3. You Might Not Actually Have Sensitive Skin
When I began asking Spann what characterizes sensitive skin and the process behind choosing and administering chemical peels for this skin type, she made one thing perfectly clear: Not everyone who thinks they have sensitive skin has what would clinically be considered sensitive skin (aka rosacea, psoriasis, eczema, etc.). And since I have none of the above (but I flush super easily and am prone to breakouts and irritants in skincare), I'm probably guilty as charged.
"First we have to do a thorough skin analysis," Spann clarifies. "Many people think their skin is sensitive but they actually have been overusing product and making their skin sensitized. Most skin types aren't naturally sensitive—repairing the barrier is key. The Sensi Peel, as I mentioned earlier, is a great option for rosacea and any type of sensitive skin because it will actually reduce inflammation. At home, we want sensitive skin and acne patients to directly address the concerns at hand."
4. Choose a Professional and Qualified Clinician
Probably the most important commandment of all is choosing a clinician who is experienced and qualified to choose and administer a peel that is an appropriate blend and strength for your specific skin type. And if you do so, you needn't worry about any kind of negative side effects aside from a little bit of tingling and/or heat during the treatment and perhaps some flaking post-treatment. (Both of which are 100% normal and to be expected.) However, anything outside of that isn't normal and you should reach out to your clinician immediately.

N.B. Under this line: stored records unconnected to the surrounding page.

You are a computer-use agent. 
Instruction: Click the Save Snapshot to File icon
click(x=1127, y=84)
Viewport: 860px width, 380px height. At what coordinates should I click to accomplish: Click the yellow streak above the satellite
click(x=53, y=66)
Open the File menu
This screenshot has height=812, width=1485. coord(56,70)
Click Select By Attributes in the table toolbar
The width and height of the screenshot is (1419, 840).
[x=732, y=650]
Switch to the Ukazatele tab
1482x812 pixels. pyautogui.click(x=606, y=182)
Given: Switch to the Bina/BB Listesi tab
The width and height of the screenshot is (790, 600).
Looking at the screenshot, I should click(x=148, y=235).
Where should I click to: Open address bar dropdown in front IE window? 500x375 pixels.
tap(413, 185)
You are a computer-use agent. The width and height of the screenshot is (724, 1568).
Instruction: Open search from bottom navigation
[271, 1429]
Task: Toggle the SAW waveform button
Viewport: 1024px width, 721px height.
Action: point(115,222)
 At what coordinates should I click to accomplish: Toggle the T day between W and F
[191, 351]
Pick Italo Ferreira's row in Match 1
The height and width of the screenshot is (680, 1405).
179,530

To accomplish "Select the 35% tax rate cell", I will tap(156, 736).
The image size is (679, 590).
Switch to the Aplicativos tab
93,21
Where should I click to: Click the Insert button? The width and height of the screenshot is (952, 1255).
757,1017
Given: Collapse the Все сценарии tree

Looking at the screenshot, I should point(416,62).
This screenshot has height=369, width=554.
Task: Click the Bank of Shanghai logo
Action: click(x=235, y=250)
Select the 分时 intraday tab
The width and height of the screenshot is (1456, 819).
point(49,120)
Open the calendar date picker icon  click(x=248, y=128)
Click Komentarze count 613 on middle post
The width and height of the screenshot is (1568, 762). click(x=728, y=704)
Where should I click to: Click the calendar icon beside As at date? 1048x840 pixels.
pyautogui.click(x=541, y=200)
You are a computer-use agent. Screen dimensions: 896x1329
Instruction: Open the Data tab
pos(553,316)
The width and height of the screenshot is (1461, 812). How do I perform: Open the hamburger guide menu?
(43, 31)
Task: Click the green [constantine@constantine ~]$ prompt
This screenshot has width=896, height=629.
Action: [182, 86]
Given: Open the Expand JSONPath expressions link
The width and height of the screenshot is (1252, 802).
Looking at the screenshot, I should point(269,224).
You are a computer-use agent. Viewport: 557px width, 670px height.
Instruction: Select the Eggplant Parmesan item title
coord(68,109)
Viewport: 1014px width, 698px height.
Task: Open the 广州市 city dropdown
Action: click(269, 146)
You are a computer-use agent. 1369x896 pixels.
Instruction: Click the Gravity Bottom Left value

"It's important for clinicians to have training and so long they do, you will be in good hands. Many estheticians train under dermatologists and have an immense amount of knowledge," assures Spann. "The experience Samantha had on Sex and the City hurt chemical peels globally. Historically speaking, peels have been more aggressive in the past, but there are now many peels that allow you to immediately get back to everyday life—no downtime required."
Still wary? Take a look at my post-peel skin above, which I took a grand total of two minutes post-peel—no redness, no discomfort. And while, yes, the esthetician took it easy on my skin since it was my first time, my result seems to be the norm. In the days following the treatment, I had some flaking around my nose and mouth (where my breakouts and scarring have set up camp this past year), but the flaking was minimal and nothing I was worried or self-conscious about.
5. Mind Your P's and F's
Aka your prep and frequency. (But don't worry—you won't have to make any major amendments before or after your chemical peel—despite common thought.)
"All skin types should use high-quality skincare products at home specifically chosen for their skin type. This will ensure their skin is in good shape prior to their treatment. Immediately following the treatment, I recommend PCA Skin's Post-Procedure Solution ($38) as the best bet for my clients. This will allow the skin to stay calm and hydrated after any in-office procedure," she says. Which begs the question: How often should sensitive skin type splurge for in-office treatments? According to Spann—and if your funds allow—every 30 days is optimal. "This is the perfect amount of time to get treatments for sensitive skin with superficial treatments," she explains.
And so, keeping these five commandments in mind, chemical peels for sensitive skin are definitely fair game. And coming from a previous skeptic, I've only become more and more obsessed with the results in the weeks following the procedure. Like I said, I experienced minimal flaking and my skin has looked brighter, healthier, and much more even. Now I'm just counting down the days until I can get another—consider me addicted.